Tiba-tiba air mata tumpah dan membasahi pipinya yang diguyur air hujan. Dia menangis. Gadis itu benar-benar terisak, air matanya yang bercampur dengan air hujan membuat dia seperti sedang memainkan peran dalam sebuah drama.
Dulu dia seringkali mengejek orang yang menangis dibawah air hujan, tapi sekarang justru dia sendiri juga melakukannya. Pikirannya berkabut, segala hal yang telah dia lewati terasa tidak benar. Dia menghancurkan hidupnya sendiri.
Kenapa semuanya malah jadi kacau balau? Kenapa dia terus saja mengacau dan mengambil langkah yang salah? Kenapa dia terus menyakiti dirinya sendiri seperti ini?

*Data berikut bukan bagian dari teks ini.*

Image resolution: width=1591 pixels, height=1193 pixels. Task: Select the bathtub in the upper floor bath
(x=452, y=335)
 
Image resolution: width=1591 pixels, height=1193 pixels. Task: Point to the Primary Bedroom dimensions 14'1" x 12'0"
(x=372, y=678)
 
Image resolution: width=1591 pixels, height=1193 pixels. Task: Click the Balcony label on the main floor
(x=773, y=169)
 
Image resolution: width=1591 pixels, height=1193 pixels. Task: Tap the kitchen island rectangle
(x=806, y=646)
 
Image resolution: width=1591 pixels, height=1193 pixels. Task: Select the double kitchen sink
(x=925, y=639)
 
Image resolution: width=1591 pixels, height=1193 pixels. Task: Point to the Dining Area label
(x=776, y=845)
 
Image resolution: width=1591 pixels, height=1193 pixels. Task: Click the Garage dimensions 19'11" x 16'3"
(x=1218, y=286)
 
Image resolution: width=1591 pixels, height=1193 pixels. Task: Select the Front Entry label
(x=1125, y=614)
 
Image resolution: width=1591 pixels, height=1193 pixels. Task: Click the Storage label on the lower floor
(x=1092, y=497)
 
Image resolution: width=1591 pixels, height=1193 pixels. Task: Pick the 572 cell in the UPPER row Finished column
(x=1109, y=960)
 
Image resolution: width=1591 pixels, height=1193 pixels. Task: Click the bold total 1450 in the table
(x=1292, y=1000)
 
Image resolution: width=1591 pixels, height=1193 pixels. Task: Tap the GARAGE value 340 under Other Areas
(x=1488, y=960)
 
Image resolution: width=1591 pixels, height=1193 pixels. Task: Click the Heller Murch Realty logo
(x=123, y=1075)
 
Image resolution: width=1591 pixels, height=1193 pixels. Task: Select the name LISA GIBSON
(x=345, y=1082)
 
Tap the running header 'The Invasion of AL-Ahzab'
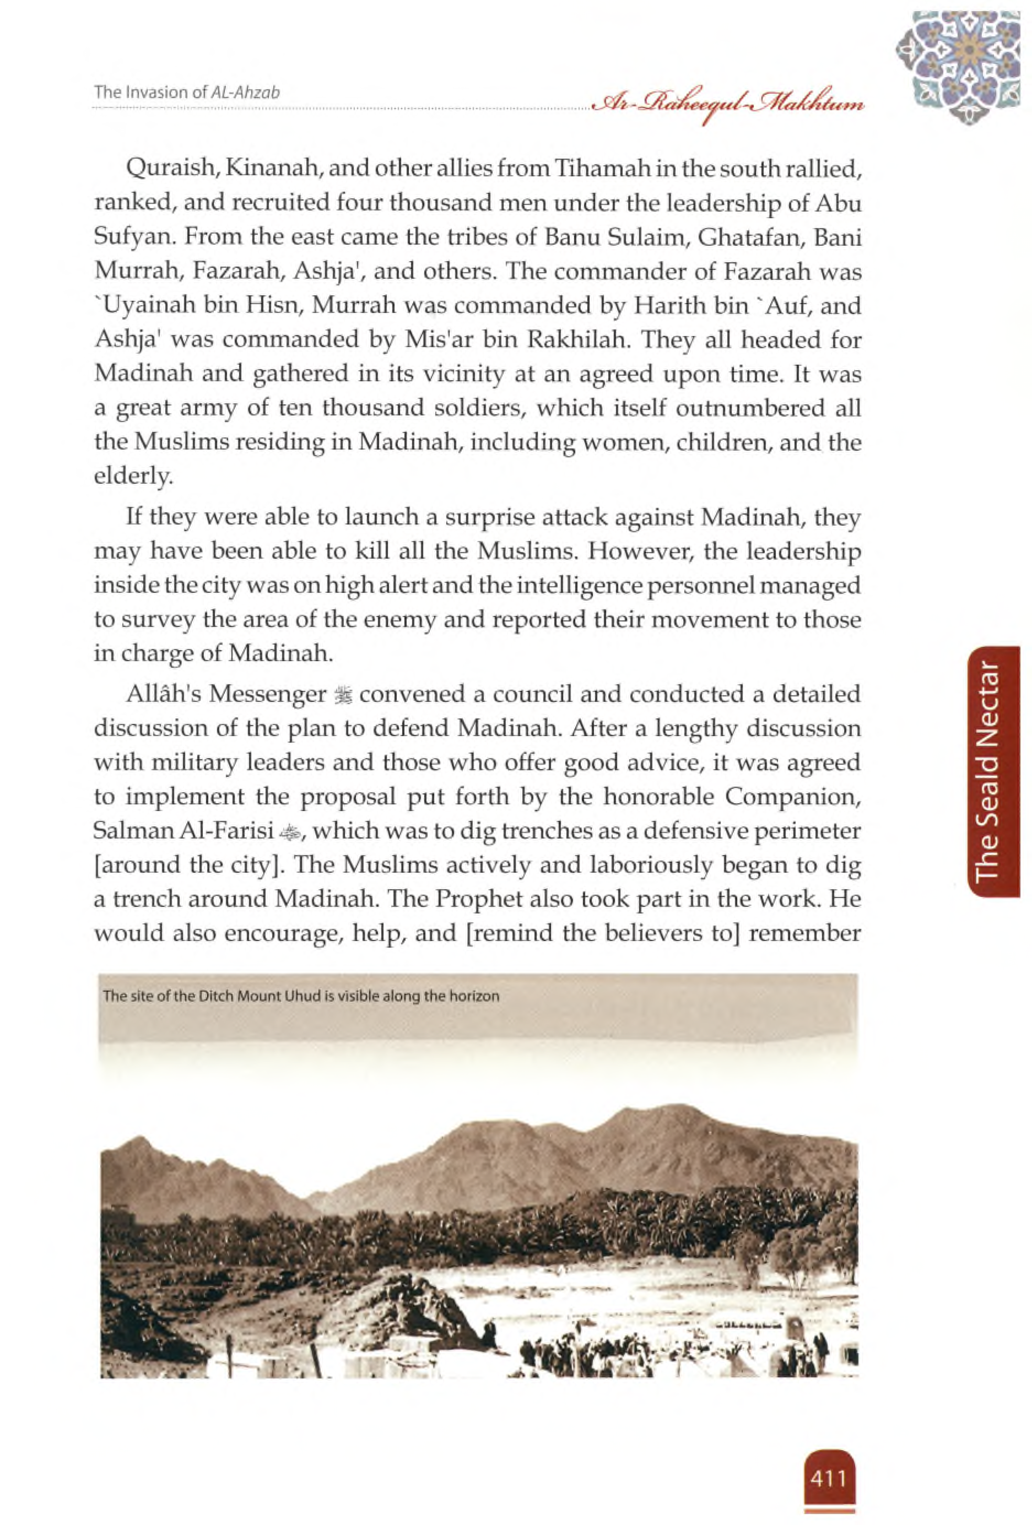click(x=187, y=92)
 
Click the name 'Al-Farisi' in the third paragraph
click(x=228, y=831)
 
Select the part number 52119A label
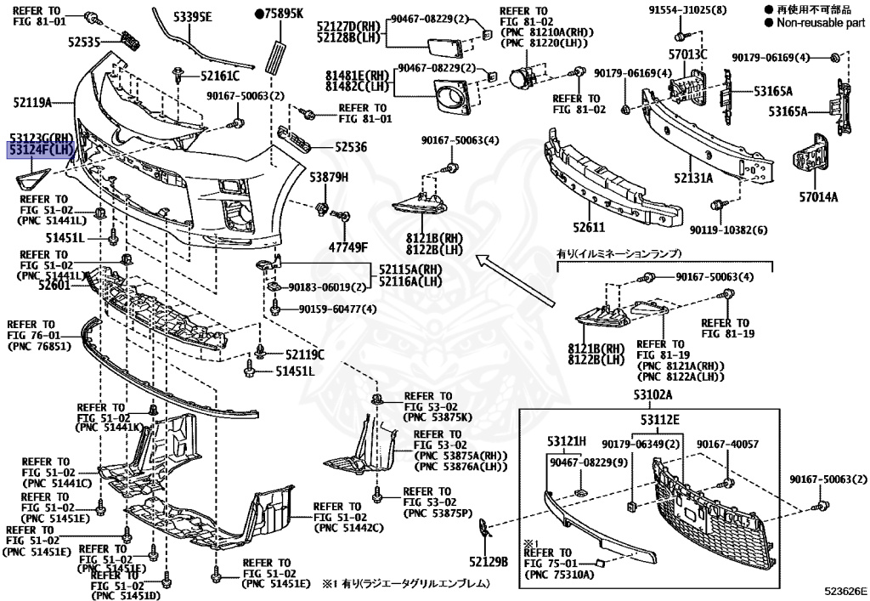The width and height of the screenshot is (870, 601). (x=32, y=103)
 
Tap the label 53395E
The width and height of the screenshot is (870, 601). (x=193, y=16)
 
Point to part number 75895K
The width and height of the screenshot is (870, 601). (x=284, y=14)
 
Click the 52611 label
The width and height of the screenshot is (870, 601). (x=587, y=228)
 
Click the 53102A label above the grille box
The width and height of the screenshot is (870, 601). (x=651, y=394)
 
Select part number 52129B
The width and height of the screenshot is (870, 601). (x=487, y=561)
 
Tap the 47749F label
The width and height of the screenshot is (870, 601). (x=349, y=247)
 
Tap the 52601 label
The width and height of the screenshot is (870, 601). (x=55, y=286)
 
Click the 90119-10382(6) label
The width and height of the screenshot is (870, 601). (x=728, y=230)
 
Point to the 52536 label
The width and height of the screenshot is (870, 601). (x=350, y=147)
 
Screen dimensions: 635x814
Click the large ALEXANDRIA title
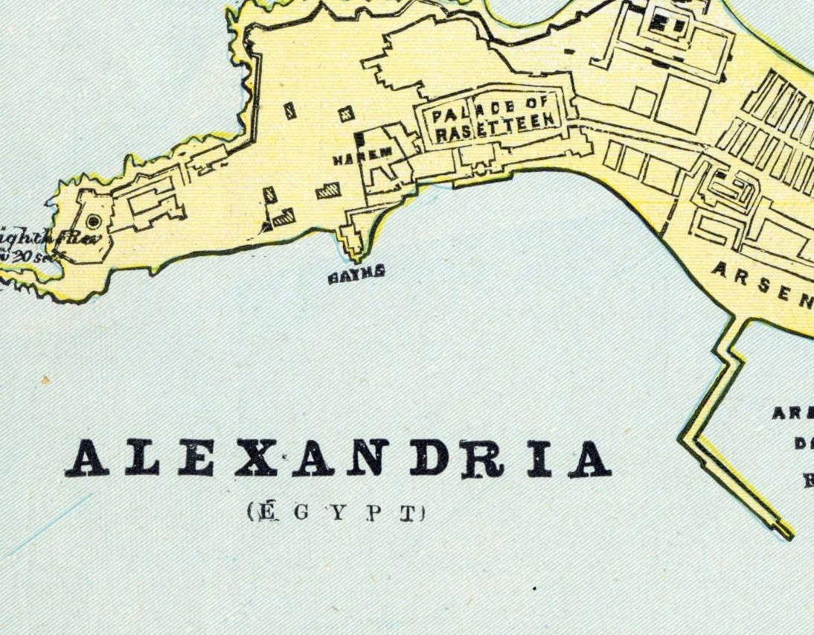[339, 459]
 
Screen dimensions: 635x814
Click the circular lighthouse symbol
[94, 221]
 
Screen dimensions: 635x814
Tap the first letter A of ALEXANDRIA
[88, 459]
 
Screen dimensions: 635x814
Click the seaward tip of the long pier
[785, 532]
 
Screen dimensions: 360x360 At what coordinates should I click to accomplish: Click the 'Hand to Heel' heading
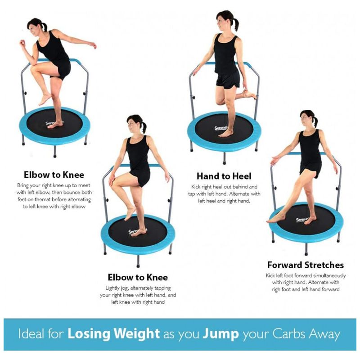[224, 176]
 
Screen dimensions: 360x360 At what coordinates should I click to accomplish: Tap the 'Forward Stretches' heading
[306, 265]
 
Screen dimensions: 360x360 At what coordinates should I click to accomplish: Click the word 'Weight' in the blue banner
[137, 334]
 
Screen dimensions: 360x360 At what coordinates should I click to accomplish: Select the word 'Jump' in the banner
[220, 334]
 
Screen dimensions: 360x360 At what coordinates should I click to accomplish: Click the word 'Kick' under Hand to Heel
[196, 187]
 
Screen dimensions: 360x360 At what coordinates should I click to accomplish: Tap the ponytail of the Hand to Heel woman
[236, 25]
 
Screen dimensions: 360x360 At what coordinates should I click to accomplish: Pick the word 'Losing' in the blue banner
[89, 334]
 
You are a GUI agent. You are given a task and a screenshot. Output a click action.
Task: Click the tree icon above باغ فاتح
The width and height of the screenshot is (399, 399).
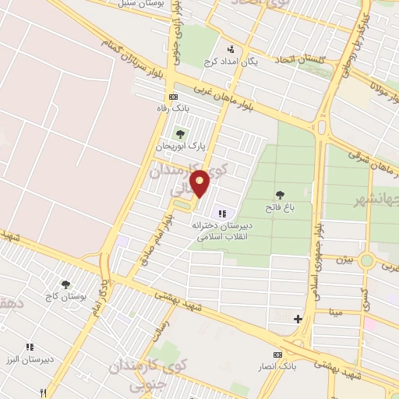coord(280,194)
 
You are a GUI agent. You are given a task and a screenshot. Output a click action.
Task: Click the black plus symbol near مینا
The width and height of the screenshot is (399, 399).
coord(297,319)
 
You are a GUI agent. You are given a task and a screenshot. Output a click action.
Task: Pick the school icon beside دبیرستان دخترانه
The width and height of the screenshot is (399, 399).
coord(222,214)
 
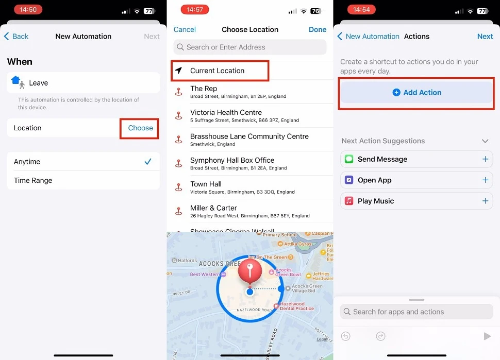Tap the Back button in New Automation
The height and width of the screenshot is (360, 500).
(x=16, y=37)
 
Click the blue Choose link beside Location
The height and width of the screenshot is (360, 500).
(x=140, y=128)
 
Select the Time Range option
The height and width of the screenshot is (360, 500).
(x=33, y=181)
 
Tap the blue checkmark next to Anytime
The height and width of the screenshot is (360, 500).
(x=148, y=162)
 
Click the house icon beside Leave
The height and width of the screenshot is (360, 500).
(x=16, y=81)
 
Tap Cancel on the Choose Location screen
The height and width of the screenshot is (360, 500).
(x=185, y=30)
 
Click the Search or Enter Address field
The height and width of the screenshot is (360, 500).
(x=250, y=47)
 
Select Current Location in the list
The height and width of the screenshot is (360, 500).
(x=218, y=71)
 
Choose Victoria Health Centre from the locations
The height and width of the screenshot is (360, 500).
(x=226, y=113)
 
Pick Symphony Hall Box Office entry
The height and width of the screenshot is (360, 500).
(x=232, y=161)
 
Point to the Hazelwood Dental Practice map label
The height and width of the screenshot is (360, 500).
(x=296, y=306)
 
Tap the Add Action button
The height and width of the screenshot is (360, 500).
(x=416, y=93)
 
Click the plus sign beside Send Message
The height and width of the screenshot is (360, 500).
(x=485, y=160)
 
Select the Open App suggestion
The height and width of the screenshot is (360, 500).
(x=375, y=180)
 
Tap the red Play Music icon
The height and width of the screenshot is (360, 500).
(x=349, y=201)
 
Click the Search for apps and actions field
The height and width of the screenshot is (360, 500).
(x=416, y=312)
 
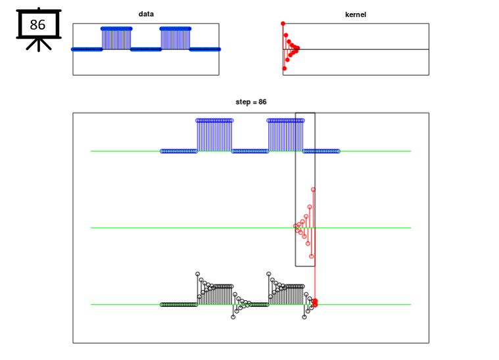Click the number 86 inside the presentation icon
[37, 25]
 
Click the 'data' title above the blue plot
[146, 14]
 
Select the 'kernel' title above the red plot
[356, 14]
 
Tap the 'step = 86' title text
[251, 102]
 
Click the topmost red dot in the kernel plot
[283, 24]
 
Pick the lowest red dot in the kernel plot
[285, 68]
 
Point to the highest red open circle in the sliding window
[313, 190]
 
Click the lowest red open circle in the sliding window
[311, 256]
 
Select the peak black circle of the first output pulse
[198, 274]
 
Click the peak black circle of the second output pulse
[269, 274]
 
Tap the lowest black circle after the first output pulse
[233, 317]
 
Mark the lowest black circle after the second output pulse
[304, 317]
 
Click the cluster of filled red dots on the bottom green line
[315, 302]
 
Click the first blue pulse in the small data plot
[116, 39]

Sebuah mobil tiba-tiba berhenti, menimbulkan bunyi decit ditengah derasnya hujan. Lizzie tersentak, dia menyadari bahwa dia baru saja menerobos jalanan ketika kondisi lampu lalu lintas berwarna hijau dan kini dirinya berada ditengah jalan dalam kondisi kakinya keseleo lantaran terpeleset. Bunyi klakson dan umpatan yang dimaksudkan untuk memakinya semakin terdengar keras. Kakinya terasa lemas, rasa terkejut dan takut membuat dia makin tidak bisa membawa tubuhnya untuk menepi dan malah duduk di tengah jalan seperti orang yang t***l.
“Lizzie! Masuk ke mobil!” Diantara suara klakson dan makian orang-orang. Lizzie bisa mendengar suara yang amat familiar ditelinganya.
Melalui hujan deras, pria itu menerobos dan berlari ke arahnya. Sial, dia benar-benar tidak habis pikir bahwa dia akan bertemu lagi dengan Daxon dalam situasi ini. Lizzie hanya bisa menutup mata, tidak berani melihat situasi yang akan dia hadapi. Dia pikir mungkin dirinya akan dihakimi tapi siapa sangka bahwa justru orang itu malah meraih tubuh Lizzie dan mengangkatnya dengan mudah, membawa dirinya menuju mobil yang beberapa saat lalu hampir mencabut nyawanya. Kenapa dia selalu muncul disaat yang tidak terduga begini?